PROBLEMS TO SOLVE:
A. In the mailing-list reply below about negative transition aggregate functions, translate this sentence into German: "If the number is close to one, you know that very few rescans are happening."
B. Name every individual person listed in the Cc line of the mailing-list reply below.
C. From the mailing-list reply below, print the passage starting at "On Mon, Jan" and ending at "the sort operators.".

GIVEN PASSAGE:
################

Re: [PATCH] Negative Transition Aggregate Functions (WIP)

From: David Rowley <dgrowleyml(at)gmail(dot)com>
To: Florian Pflug <fgp(at)phlo(dot)org>
Cc: Tom Lane <tgl(at)sss(dot)pgh(dot)pa(dot)us>, Kevin Grittner <kgrittn(at)ymail(dot)com>, Dean Rasheed <dean(dot)a(dot)rasheed(at)gmail(dot)com>, Josh Berkus <josh(at)agliodbs(dot)com>, Greg Stark <stark(at)mit(dot)edu>, PostgreSQL-development <pgsql-hackers(at)postgresql(dot)org>
Subject: Re: [PATCH] Negative Transition Aggregate Functions (WIP)
Date: 2014-01-20 07:42:54
Message-ID: CAApHDvoKQfd+e8VQRsx0_3ZW==HV0KNfjWXVvwaeCZ76zzS6Ag@mail.gmail.com
Views: Raw Message | Whole Thread | Download mbox | Resend email
Thread:
Lists: pgsql-hackers

On Mon, Jan 20, 2014 at 2:45 PM, Florian Pflug <fgp(at)phlo(dot)org> wrote:

> On Jan19, 2014, at 20:00 , David Rowley <dgrowleyml(at)gmail(dot)com> wrote:
> > I've applied that patch again and put in the sort operators.
>
> I've push a new version to https://github.com/fgp/postgres/tree/invtrans
> which includes
>
> * A bunch of missing declaration for *_inv functions
>
>
Thanks, I've applied that.

> * An assert that the frame end doesn't move backwards - I realized that
> it is after all easy to do that, if it's done after the loop which adds
> the new values, not before.
>
>
I've applied this too, but I'm wondering why an elog for if the head moves
back, but an assert if the tail moves back?

> * EXPLAIN VERBOSE ANALYZE now shows the max. number of forward aggregate
> transitions per row and aggregate. It's a bit imprecise, because it
> doesn't
> track the count per aggregate, but it's still a good metric for how well
> the inverse transition functions work. If the number is close to one, you
> know that very few rescans are happening.

################

RAW DATA:
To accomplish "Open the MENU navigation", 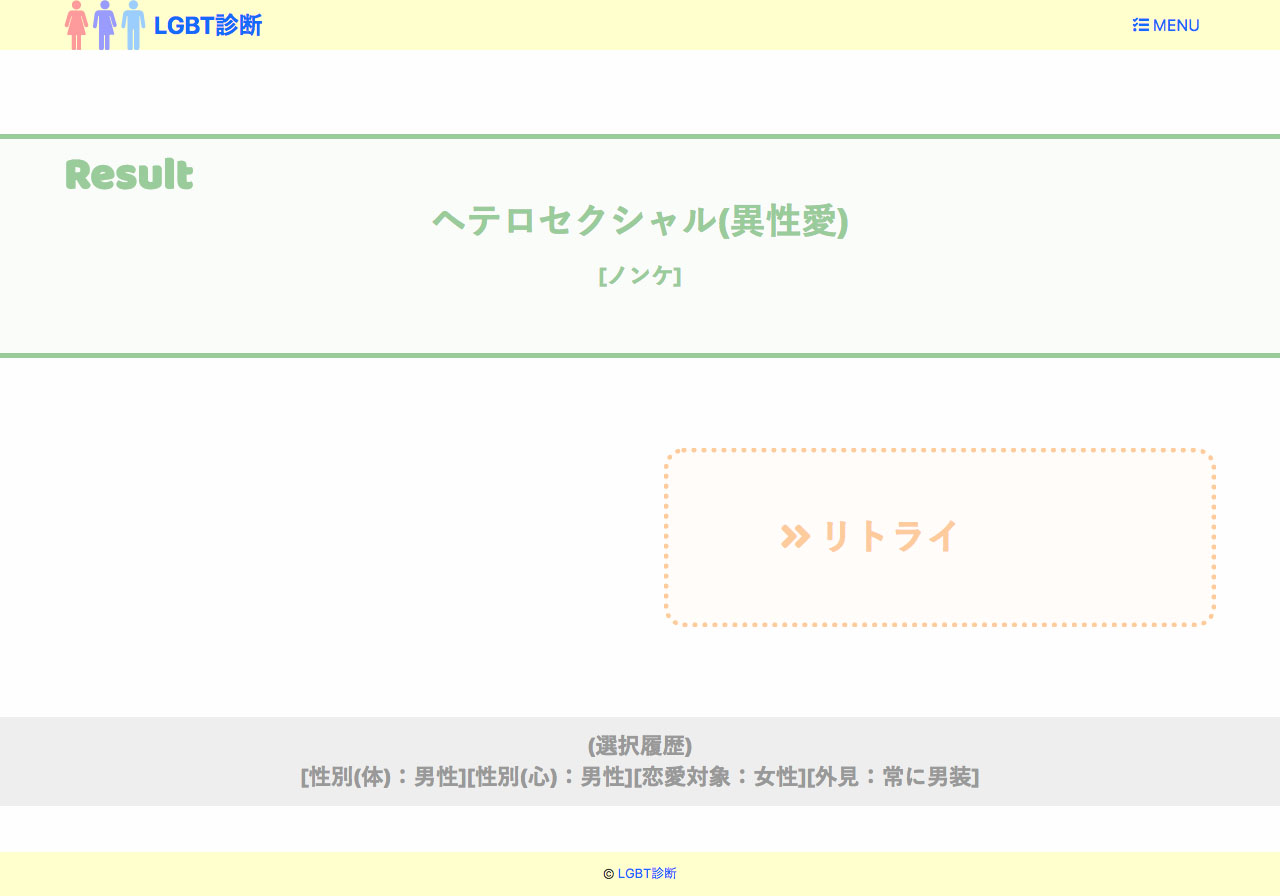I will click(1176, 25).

################

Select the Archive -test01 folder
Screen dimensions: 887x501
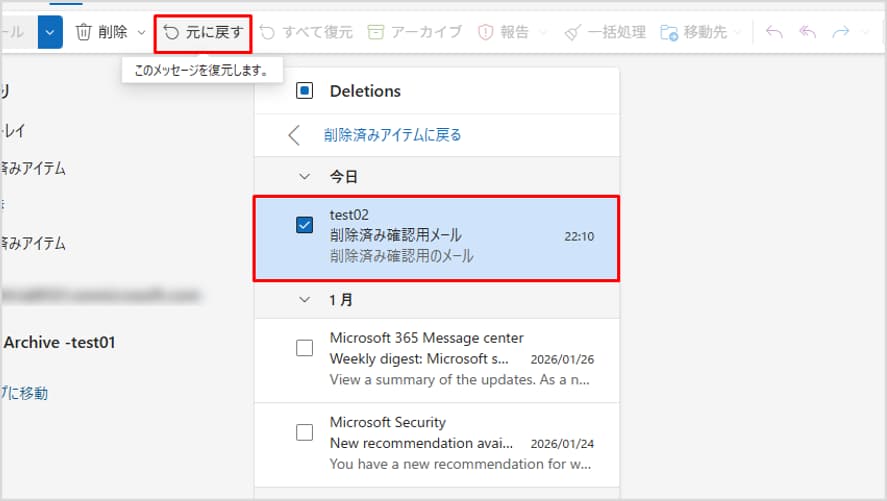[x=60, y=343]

################

RESULTS OF THE TASKS:
A. Wenn die Zahl nahe bei eins liegt, weiß man, dass nur sehr wenige Rescans stattfinden.

B. Tom Lane, Kevin Grittner, Dean Rasheed, Josh Berkus, Greg Stark

C.
On Mon, Jan 20, 2014 at 2:45 PM, Florian Pflug <fgp(at)phlo(dot)org> wrote:

> On Jan19, 2014, at 20:00 , David Rowley <dgrowleyml(at)gmail(dot)com> wrote:
> > I've applied that patch again and put in the sort operators.